__Exercise text__:
# # #

What's MySpace Without The Video You Want

MySpace has taken another step in the direction of protecting the rights of music and publishing companies by announcing the implementation of technology from Audible Magic Corp that will provide a second layer of protection from posting unauthorized video clips. The system scans video clips and searches for signature vectors such as a unique digital fingerprint and compares it with information in their database.

Now, MySpace can block content and with this system search for unauthorized use through the fingerprinting technology. Unless, of course, the record label wants the video to be used as a promotional tool and then MySpace can accommodate that, too. This is all well and good for MySpace which has a separate lawsuit from Universal to deal with regarding copyright infringement, but it begs the question what will the next generation think of a social networking site that is starting to control them.

Social networking to Gen Y is the holy grail. It helps them to feel like they have some control over their digital lives. That's one of the reasons they like to use MySpace to search for new bands and even buy songs -- at their option. What they may not like is the residue of a movement that is underway currently with social networks such as YouTube to take back control of artists' right. You can't blame them except that this generation may not cede control that easily.

Unprotected digital audio is expected as inevitable by the next generation. They are just waiting for the record labels to find a graceful way to give up on DRM. It is virtually impossible to protect content on the Internet. You don't have to look any further than Russia to find sites that are selling cheap music that they don't have a right to sell. Check out this too good to be true website.

# # #

__Input data__:
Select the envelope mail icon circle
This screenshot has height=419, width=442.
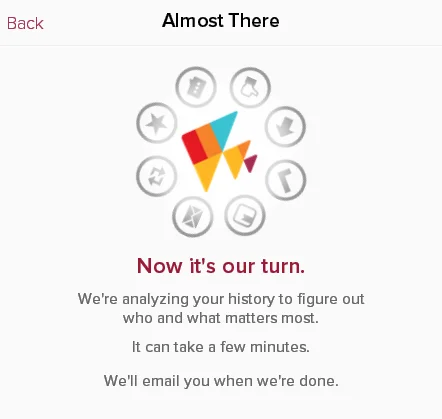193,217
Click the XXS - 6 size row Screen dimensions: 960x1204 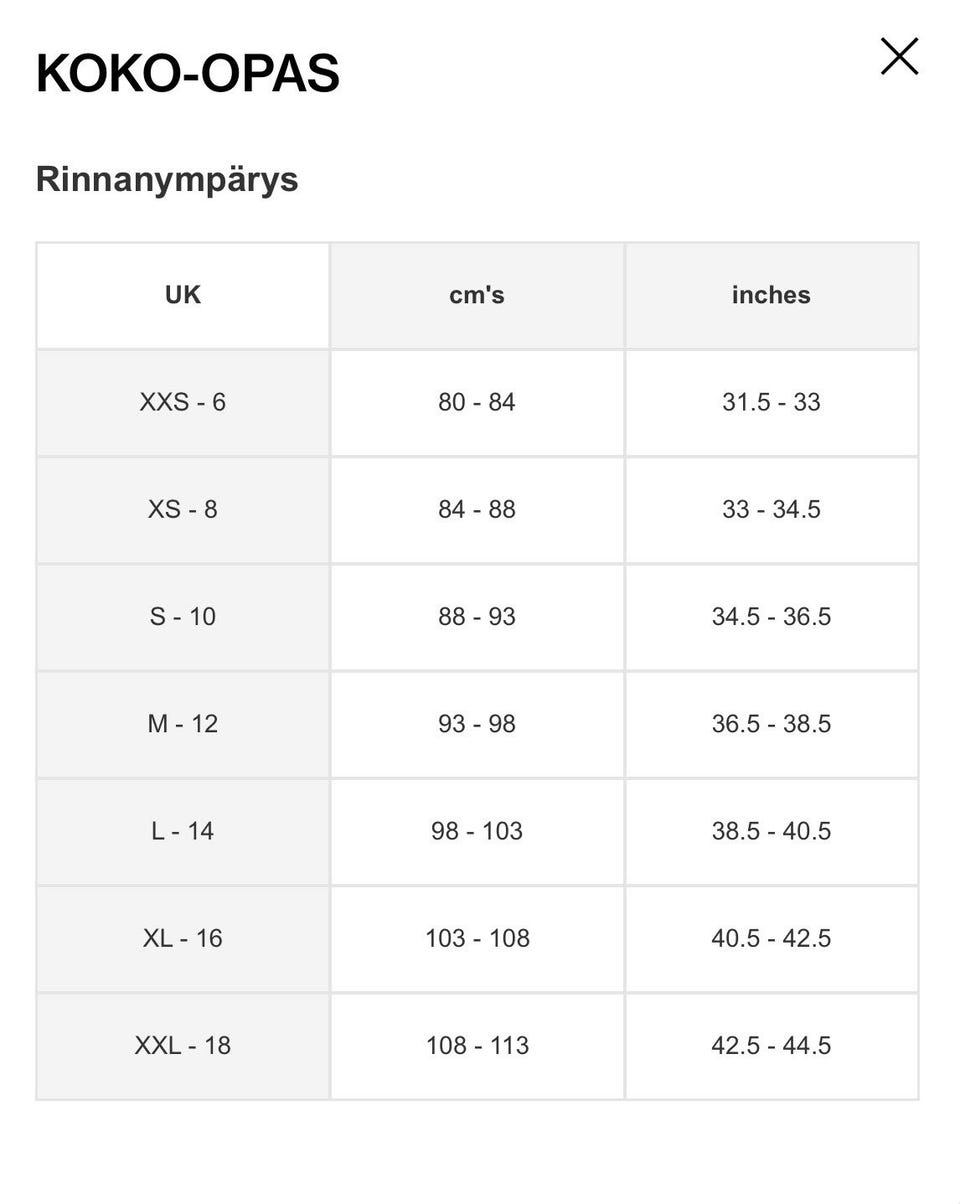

# # #

__Work item 1__:
In the article about MySpace and video protection, whose technology is MySpace implementing to scan video clips?
__Work item 2__:
Translate this sentence from the article about MySpace and video protection into Spanish: "It is virtually impossible to protect content on the Internet."
__Work item 3__:
Continue the article about MySpace and video protection, picking up after its last sentence.

__Written answer 1__:
Audible Magic Corp's technology.

__Written answer 2__:
Es prácticamente imposible proteger el contenido en Internet.

__Written answer 3__:
More importantly, how will legitimate attempts to reign in abuse of digital rights on social networking sites sit with the "electorate". There are many who believe that even if YouTube and MySpace could operate for the next few years as they were originally designed -- without consideration to serious rights management -- that they would still peak and eventually decline in popularity sooner rather than later.

One reason for that is that the fickle Gen Y'ers have a short attention span even for what they like. Will it get shorter as site owners protect themselves from the certain lawsuits that are to come for putting their material out there to be stolen? The labels want it both ways. They want the viral buzz that comes from social networking and they want to shut it down when it comes time to selling their products.

They have a right to both, but unlike the much anticipated 2008 presidential election, this "election" is happening every day and in cyberspace everyone votes.